Although it’s not one of Scorsese’s best-received films, The King of Comedy does have its own legacy. In 2019, director Todd Phillips paid homage to the film in his award-winning DC villain origin story Joker. Phillips even went so far as to cast Robert De Niro in essentially the same role that Jerry Lewis has here, adding another layer of irony to the plot. Although Joker’s Arthur Fleck (Joaquin Phoenix) and The King of Comedy’s Rupert Pupkin are similar, they do differ on one thing. Arthur Fleck is a tortured soul, ridiculed on television and ostracised even further from society as a result. On the other hand, when Pupkin finally gets to perform on the Jerry Langford show, his jokes are simply mediocre. As viewers, we wait with bated breath for the boos and the awkward silences after each joke, but they never come and Pupkin is received well overall.
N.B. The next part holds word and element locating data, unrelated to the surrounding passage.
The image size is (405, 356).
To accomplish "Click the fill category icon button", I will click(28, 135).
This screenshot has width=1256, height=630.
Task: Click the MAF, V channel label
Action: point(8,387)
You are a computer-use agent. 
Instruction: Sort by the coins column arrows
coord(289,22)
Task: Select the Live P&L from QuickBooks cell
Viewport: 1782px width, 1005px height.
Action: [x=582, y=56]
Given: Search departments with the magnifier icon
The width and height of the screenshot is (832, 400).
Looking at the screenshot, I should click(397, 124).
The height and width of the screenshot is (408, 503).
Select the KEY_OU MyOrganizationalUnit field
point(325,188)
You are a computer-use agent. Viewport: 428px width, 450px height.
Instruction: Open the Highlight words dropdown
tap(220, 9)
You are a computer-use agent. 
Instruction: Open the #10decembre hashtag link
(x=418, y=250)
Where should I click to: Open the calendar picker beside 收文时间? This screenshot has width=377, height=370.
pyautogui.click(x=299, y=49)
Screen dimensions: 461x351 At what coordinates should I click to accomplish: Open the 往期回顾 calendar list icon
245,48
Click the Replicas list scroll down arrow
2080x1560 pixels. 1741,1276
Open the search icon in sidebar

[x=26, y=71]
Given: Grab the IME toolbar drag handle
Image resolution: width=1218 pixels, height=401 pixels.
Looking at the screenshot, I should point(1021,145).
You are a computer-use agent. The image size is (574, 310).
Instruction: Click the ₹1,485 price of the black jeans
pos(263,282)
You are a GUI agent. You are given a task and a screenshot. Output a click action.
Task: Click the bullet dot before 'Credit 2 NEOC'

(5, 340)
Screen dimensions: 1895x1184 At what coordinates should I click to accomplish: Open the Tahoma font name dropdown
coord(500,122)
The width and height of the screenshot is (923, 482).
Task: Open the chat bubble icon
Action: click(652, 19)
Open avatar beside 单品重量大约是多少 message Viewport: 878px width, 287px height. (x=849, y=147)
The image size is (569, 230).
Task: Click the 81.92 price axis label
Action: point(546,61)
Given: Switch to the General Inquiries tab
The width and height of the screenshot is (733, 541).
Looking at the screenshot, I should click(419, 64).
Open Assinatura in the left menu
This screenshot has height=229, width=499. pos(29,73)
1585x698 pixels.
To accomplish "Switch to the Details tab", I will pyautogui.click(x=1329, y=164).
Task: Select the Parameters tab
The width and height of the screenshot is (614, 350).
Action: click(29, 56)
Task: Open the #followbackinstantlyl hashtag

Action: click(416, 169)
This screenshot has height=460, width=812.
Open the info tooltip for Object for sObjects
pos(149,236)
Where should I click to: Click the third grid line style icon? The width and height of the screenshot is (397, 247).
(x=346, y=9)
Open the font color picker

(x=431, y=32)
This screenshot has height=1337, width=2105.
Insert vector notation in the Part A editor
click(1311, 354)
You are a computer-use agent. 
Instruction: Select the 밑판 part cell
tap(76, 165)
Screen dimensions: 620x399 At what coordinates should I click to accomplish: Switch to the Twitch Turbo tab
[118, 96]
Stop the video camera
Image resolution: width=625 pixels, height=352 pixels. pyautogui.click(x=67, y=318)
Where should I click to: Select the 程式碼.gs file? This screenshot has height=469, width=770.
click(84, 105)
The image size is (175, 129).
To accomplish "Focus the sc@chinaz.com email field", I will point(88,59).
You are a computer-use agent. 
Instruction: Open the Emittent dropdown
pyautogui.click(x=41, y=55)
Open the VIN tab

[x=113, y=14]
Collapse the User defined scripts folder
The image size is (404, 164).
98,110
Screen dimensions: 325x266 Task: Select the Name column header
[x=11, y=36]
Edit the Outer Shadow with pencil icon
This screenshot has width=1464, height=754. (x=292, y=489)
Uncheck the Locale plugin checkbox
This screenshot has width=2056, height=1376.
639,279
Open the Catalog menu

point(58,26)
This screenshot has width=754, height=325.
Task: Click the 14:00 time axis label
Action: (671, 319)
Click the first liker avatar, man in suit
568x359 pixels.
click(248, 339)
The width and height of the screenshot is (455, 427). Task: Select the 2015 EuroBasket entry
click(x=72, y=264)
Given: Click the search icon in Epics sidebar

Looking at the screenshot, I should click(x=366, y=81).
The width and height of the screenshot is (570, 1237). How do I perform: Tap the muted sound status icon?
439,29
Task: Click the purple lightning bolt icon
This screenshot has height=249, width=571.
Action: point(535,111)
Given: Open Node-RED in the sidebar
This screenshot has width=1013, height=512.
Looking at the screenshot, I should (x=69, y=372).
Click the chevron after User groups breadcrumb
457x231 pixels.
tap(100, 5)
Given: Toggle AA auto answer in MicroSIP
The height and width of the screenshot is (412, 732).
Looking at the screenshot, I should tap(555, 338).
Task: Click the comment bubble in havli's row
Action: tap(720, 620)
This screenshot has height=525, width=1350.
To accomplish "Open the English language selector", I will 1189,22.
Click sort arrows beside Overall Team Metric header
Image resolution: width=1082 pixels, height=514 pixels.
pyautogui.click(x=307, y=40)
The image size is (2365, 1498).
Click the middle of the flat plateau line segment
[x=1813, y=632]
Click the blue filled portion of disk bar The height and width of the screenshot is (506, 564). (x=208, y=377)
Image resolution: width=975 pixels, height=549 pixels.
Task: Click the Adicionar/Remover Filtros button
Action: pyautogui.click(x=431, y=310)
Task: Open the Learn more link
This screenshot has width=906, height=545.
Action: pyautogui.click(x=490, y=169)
In this way, Pupkin is humanised, as we see he is neither dissimilar to the revered Jerry Langford nor is he unlike us. For the duration of the film, it has been easy to distance ourselves from Pupkin, as we presume he is a terrible comic who will never have success. But his mediocrity humbles us, revealing Pupkin as just another person with aspirations. This revelation leaves the viewer perplexed as the film concludes with ambiguity, Scorsese leaving it up to you to decide how Pupkin’s story ends. Did he really reach fame or is it all just an extension of his fabricated reality?
So, The King of Comedy might not be everyone’s top Scorsese pick, but I still believe it’s one of his most underrated works. It may be somewhat lighter in tone but is still packed full of quintessential Scorsese elements which also makes it perfect for anyone wanting to dip their toes into Scorsese’s filmography for the first time.
The King of Comedy is now available to watch on digital and on demand.